GAZA CITY, Gaza Strip

Hamas militants pounded southern Israel with a barrage of rockets on Wednesday, hours after Israeli forces killed six gunmen in new violence that threatened a 5-month-old truce that has brought relief to both Gaza and southern Israel.

The clashes began late Tuesday after the Israeli forces burst into Gaza to destroy what the army said was a tunnel being dug near the border to abduct Israeli troops.

Despite the outbreak of violence, both Israeli authorities and officials with Gaza’s Hamas government said they wanted to restore the calm that has largely prevailed over the past five months.

After the Israeli incursion, Hamas gunmen battled Israeli forces and Gaza residents reported hearing explosions, gunshots and helicopter fire. One Hamas fighter was killed, prompting a wave of mortar fire at nearby Israeli targets.

An Israeli air strike then killed five Hamas militants preparing to fire mortar shells. Hamas responded with the rockets.

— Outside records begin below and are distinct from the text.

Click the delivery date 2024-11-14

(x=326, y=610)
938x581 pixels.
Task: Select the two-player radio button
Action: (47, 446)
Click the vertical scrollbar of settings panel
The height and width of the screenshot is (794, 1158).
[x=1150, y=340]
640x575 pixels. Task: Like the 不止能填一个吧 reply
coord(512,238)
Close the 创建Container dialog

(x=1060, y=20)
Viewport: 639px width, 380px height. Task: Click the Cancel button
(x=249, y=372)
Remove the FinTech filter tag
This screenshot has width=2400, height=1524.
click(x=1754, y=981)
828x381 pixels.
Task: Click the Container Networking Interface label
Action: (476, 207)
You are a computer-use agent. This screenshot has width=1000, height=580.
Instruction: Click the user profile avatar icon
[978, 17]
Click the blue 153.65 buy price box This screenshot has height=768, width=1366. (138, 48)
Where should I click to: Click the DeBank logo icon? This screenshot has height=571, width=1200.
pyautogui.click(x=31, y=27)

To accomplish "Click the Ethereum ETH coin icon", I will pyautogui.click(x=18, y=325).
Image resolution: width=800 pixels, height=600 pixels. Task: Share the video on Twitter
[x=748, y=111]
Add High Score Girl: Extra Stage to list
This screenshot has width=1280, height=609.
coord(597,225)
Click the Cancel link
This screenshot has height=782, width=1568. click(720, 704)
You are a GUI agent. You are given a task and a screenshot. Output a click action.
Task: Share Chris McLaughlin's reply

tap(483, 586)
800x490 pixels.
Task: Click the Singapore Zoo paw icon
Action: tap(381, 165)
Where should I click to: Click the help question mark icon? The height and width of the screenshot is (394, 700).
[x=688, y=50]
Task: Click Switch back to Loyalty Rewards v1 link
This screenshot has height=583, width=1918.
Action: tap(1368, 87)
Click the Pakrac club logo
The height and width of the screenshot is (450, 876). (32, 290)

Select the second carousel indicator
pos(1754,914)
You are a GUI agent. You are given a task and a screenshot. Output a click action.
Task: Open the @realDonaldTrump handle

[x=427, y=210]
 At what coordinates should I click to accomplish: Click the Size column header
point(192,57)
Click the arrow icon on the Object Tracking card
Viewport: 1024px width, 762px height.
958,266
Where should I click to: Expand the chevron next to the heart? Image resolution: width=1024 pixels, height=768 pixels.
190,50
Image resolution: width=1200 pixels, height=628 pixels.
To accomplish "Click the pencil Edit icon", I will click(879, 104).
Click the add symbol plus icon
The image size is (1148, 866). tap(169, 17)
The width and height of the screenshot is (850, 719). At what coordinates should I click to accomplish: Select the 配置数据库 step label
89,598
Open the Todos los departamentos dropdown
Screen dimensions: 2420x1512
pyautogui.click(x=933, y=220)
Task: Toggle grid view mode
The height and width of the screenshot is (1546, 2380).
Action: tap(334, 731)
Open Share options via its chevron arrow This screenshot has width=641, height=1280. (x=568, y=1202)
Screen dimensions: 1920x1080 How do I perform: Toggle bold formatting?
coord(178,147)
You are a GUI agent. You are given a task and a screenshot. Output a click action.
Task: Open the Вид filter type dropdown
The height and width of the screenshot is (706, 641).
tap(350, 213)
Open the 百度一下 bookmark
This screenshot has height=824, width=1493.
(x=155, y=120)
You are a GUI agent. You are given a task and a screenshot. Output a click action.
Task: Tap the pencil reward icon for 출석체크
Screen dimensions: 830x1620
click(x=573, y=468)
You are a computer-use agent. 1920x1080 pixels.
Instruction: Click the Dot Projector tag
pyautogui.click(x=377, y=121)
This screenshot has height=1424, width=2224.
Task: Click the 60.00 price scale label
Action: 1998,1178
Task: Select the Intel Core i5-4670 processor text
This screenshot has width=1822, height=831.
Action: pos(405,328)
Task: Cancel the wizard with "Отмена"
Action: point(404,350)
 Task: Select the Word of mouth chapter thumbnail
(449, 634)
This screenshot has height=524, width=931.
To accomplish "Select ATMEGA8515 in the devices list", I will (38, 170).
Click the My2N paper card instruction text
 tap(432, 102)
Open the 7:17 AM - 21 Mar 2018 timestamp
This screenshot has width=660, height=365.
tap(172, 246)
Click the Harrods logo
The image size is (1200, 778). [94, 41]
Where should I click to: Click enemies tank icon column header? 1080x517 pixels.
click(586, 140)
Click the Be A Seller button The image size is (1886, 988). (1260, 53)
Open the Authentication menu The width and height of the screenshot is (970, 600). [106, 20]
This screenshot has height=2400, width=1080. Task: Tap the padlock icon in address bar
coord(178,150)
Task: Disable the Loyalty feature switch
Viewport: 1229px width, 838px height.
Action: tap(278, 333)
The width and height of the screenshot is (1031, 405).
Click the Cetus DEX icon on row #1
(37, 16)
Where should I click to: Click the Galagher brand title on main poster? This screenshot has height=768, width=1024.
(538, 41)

Hamas spokesman Fawzi Barhoum said the rockets were in “response to Israel’s massive breach of the truce.”

“The Israelis began this tension and they must pay an expensive price. They cannot leave us drowning in blood while they sleep soundly in their beds,” Mr. Barhoum said.

The Israeli military said 35 rockets were fired, including one that reached the coastal city of Ashkelon, about 10 miles north of Gaza - underscoring the militants’ growing ability to strike deeper into Israel.

Police said the rocket landed in an empty area and there were no reports of injuries or property damage. However, the army said four soldiers were wounded, two moderately, in the border fighting.

The violence was the worst since Israel and Hamas agreed to an Egypt-mediated truce in June.

In scenes not seen for months, Gaza residents crowded into hospitals, as ambulances delivered the dead and injured. Grieving militants in military fatigues fired rounds of automatic-weapon fire into the air to commemorate their fallen comrades. Over Gaza City, the thudding sound of rockets being fired into Israel was audible. Unmanned Israeli aircraft, often used to target militants, buzzed overhead.

Although Israel and Hamas blamed each other for the violence, neither would say the truce was over.

“We want to see the quiet in the south continued,” said Mark Regev, the Israeli government spokesman. “This operation was in response to a Hamas intrusion of the quiet, and we hope we won’t see an escalation here.”

Mr. Barhoum, the Hamas spokesman, said the militant group was in touch with Egypt to try to restore calm.